SELECTED TEXT Start Marker

TUESDAY, Feb. 2, 2021 (HealthDay News) — Public Health England reported a disturbing discovery on Monday: The variant that has brought that country to its knees appears to be gaining a mutation that could help it elude vaccines, The New York Times reported.

The variant, known as B.1.1.7, first came to light in December as scientists determined that it had rapidly become more common across Britain in just a couple of months. Since the discovery of B.1.1.7 in Britain, the variant has been reported in 72 other countries. The United States confirmed its first case of B.1.1.7 on Dec. 29. Since then, the U.S. Centers for Disease Control and Prevention has recorded 467 samples of the variant in 32 states.

Public Health England said that the worrisome mutation known as E484K appears to have arisen in 11 of more than 200,000 B.1.1.7 coronavirus variant samples in the United Kingdom. Two variants in Brazil have also gained the same mutation, The Times reported.

SELECTED TEXT End Marker

TASK REQUIREMENTS
a) Answer these questions about the B.1.1.7 variant report, one answer per line with the matching marks:
(i) On what date did the United States confirm its first case of B.1.1.7?
(ii) In how many other countries had the variant been reported since it was found in Britain?
(iii) In how many B.1.1.7 samples in the United Kingdom does the E484K mutation appear to have arisen?
b) Transcribe the part of the B.1.1.7 variant report that opens with the words containing "The variant, known" and closes with "The Times reported.".
c) Pick up the B.1.1.7 variant report after its last sentence and continue it.

DATASET SECTION Start Marker

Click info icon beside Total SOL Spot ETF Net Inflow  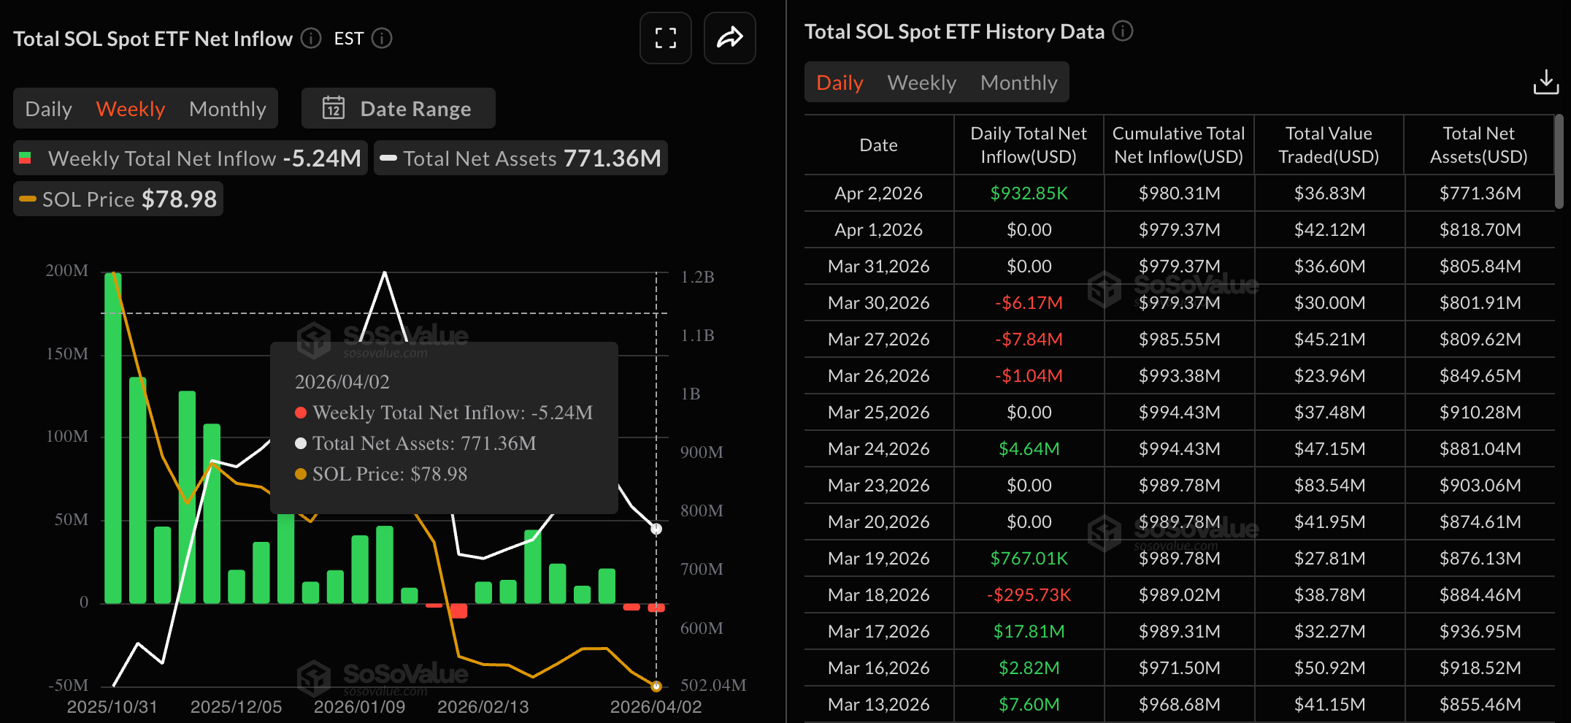point(311,38)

DATASET SECTION End Marker

WRITTEN ANSWERS
a)
(i) Dec. 29
(ii) 72
(iii) 11 (of more than 200,000)

b)
The variant, known as B.1.1.7, first came to light in December as scientists determined that it had rapidly become more common across Britain in just a couple of months. Since the discovery of B.1.1.7 in Britain, the variant has been reported in 72 other countries. The United States confirmed its first case of B.1.1.7 on Dec. 29. Since then, the U.S. Centers for Disease Control and Prevention has recorded 467 samples of the variant in 32 states.

Public Health England said that the worrisome mutation known as E484K appears to have arisen in 11 of more than 200,000 B.1.1.7 coronavirus variant samples in the United Kingdom. Two variants in Brazil have also gained the same mutation, The Times reported.

c)
British health officials estimated that the variant’s rate of infection is 25 to 40 percent higher than that of other forms of the coronavirus. Some preliminary evidence suggests that it may also cause more deaths, The Times reported.

In South Africa, where another more infectious variant is now dominant, the Novavax and Johnson & Johnson vaccines have both been less effective in trials. That variant also carries the E484K mutation, and it has been reported in 31 countries so far, The Times reported. In the United States, it has turned up in Maryland and in South Carolina, according to the CDC.